Personally I would like to have the vet check him out, but he's not my horse and I would have to convince the BO. She knows this is an ongoing issue, but since he's not lame at any other time, it's a low priority for her. I've also wanted to have a chiropractor out but I don't have the $$

In therapy and lessons, almost never wears wraps. I always ride him with wraps, SMBs up front and polos in the back. He's 20 and overweight, and I figured a little support when he's being worked couldn't hurt.


----------



## Yogiwick (Sep 30, 2013)

faiza425 said:


> The thing is, he's perfectly sound at the walk and can do a full canter. I don't feel like I'm explaining this part well: He _can _do a regular trot, but often gets uncomfortable and starts to tranter.
> 
> Personally I would like to have the vet check him out, but he's not my horse and I would have to convince the BO. She knows this is an ongoing issue, but since he's not lame at any other time, it's a low priority for her. I've also wanted to have a chiropractor out but I don't have the $$
> 
> In therapy and lessons, almost never wears wraps. I always ride him with wraps, SMBs up front and polos in the back. He's 20 and overweight, and I figured a little support when he's being worked couldn't hurt.


I can see the "regular trot" don't worry I did get that part.

Doesn't change that I see a lame horse.

I would be interested to see more videos, w/t/c. Both directions. Again, is he good with his leads?
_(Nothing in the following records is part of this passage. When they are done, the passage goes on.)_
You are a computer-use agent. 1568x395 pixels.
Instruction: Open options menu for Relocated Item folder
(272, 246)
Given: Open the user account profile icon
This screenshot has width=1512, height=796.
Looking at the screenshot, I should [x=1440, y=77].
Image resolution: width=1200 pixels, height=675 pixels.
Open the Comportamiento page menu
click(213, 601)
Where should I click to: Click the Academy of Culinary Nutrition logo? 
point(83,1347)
I know it's hard when the horse isn't yours.


----------



## Saddlebag (Jan 17, 2011)

When the head is popping up it's telling me the horse is sore.


----------



## Saddlebag (Jan 17, 2011)

When it comes to pain horses are stoic, a survival tactic. It's pain threshold may be tolerant of it's own weight but add weight and his tolerance levels drop. He is objecting when you ask for more than the walk.


----------



## Yogiwick (Sep 30, 2013)

The fact that he is clearly objecting and trying not to put weight down and pretty much throwing himself up off that foot says a lot more than a "head bob" to me, I think it's sad that the BO doesn't see it as priority since he does not have a traditional limp.


----------



## tinyliny (Oct 31, 2009)

If he is lame, which leg do you think he is lame on?
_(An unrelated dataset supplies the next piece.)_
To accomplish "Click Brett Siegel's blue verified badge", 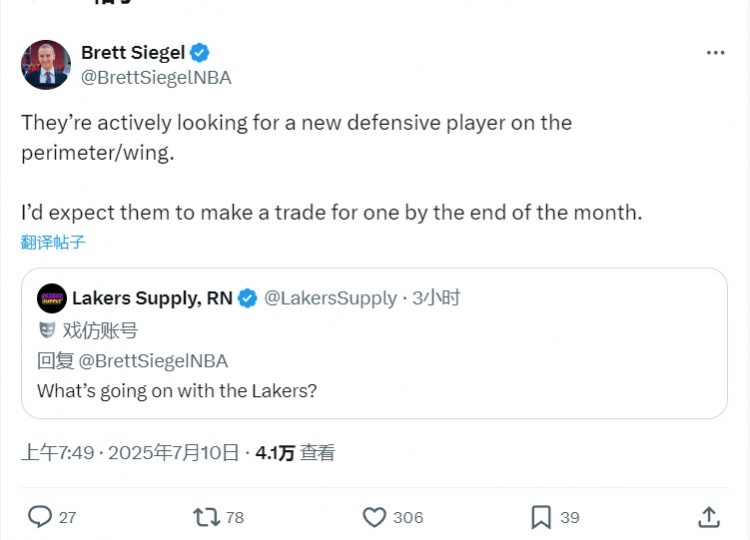I will [x=200, y=53].
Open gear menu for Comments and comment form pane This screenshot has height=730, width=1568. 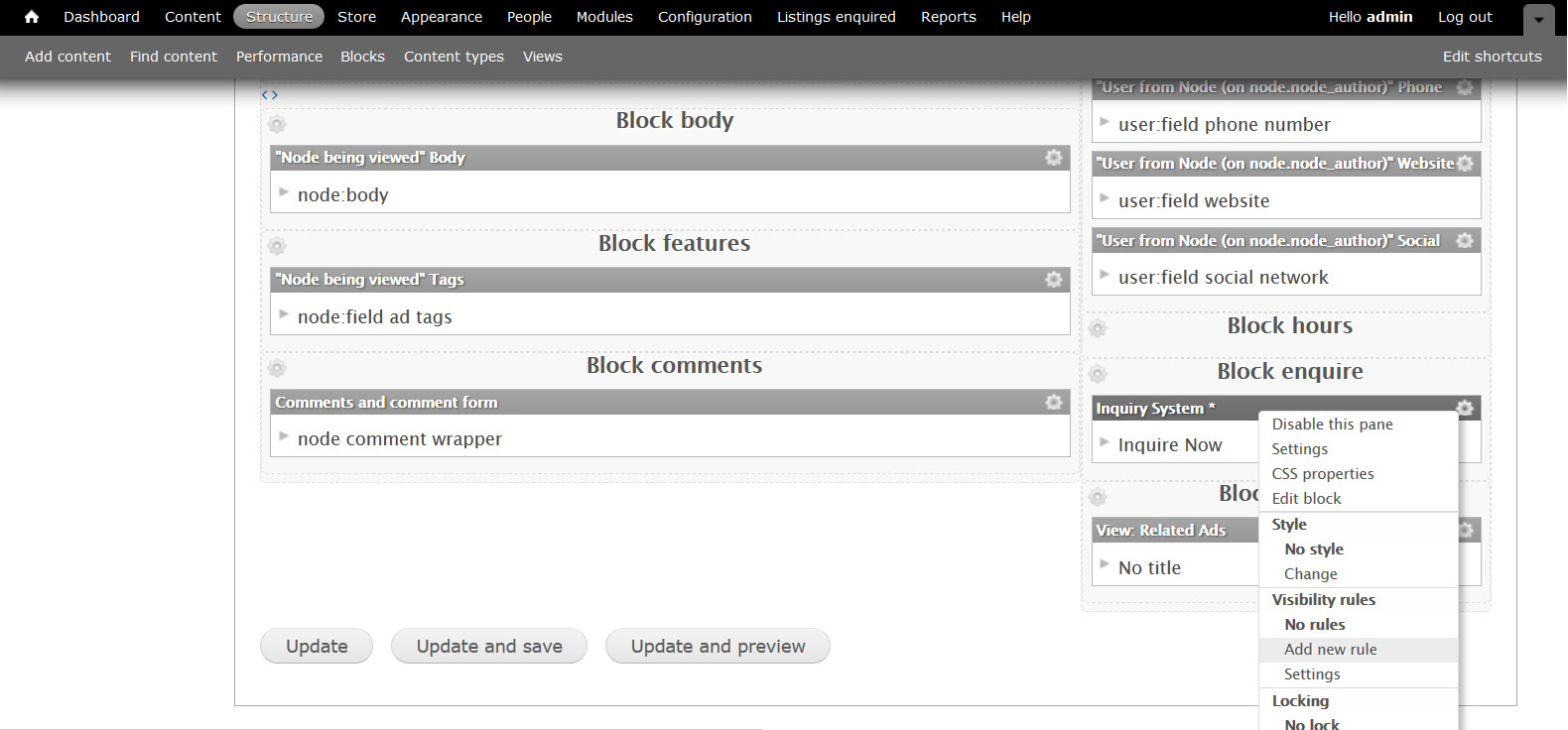point(1053,402)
I am not convinced he is lame. maybe a bit sore, as older horses can be, and stiff. 
but, I get the feeling that he is just either unsure of the real committment of the rider (i.e. he feels the rider cue "trot", but the rider is not balanced and fluid in a way that encourages forward movement) , so he has mixed messages.

or

he is smart enough to not want to work a lot. throwing the head up is part and parcel with a horse that canters THAT slow , with zero impulsion. look at most Western Pleasure horses and the so-called lope. it's a lot like that.


----------



## Yogiwick (Sep 30, 2013)

Tinyliny, did you watch the videos?


----------



## tinyliny (Oct 31, 2009)

I did. and I am not sure this is lameness. Not sure, that's all. it's just a way of going that I've seen some horses do. I've experienced this problem when I was a beginner riding a horse to whom I thought I was giving clear "canter" cues, but it was not reading that in my body, and it knew I was not able to carry through with a canter.

HOwever, it could BE lameness, but , like I asked, which leg is it that you see as problematic?


----------



## Yogiwick (Sep 30, 2013)

OK, couldn't tell by your post.

As I said to the OP I would like to see more videos.

It sounds like the horse is like this with all level riders and the OP stated he also does it in the pasture.

To me it does not look like he is trying to canter, it looks to be purely a trot gait however the footfall is different in front to avoid pain somewhere. Apparently he only does this at a trot and the walk and canter are fine. If he has a clear cut canter I would NOT associate this with a canter training issue, and most importantly he is not being asked to canter he is being asked to trot.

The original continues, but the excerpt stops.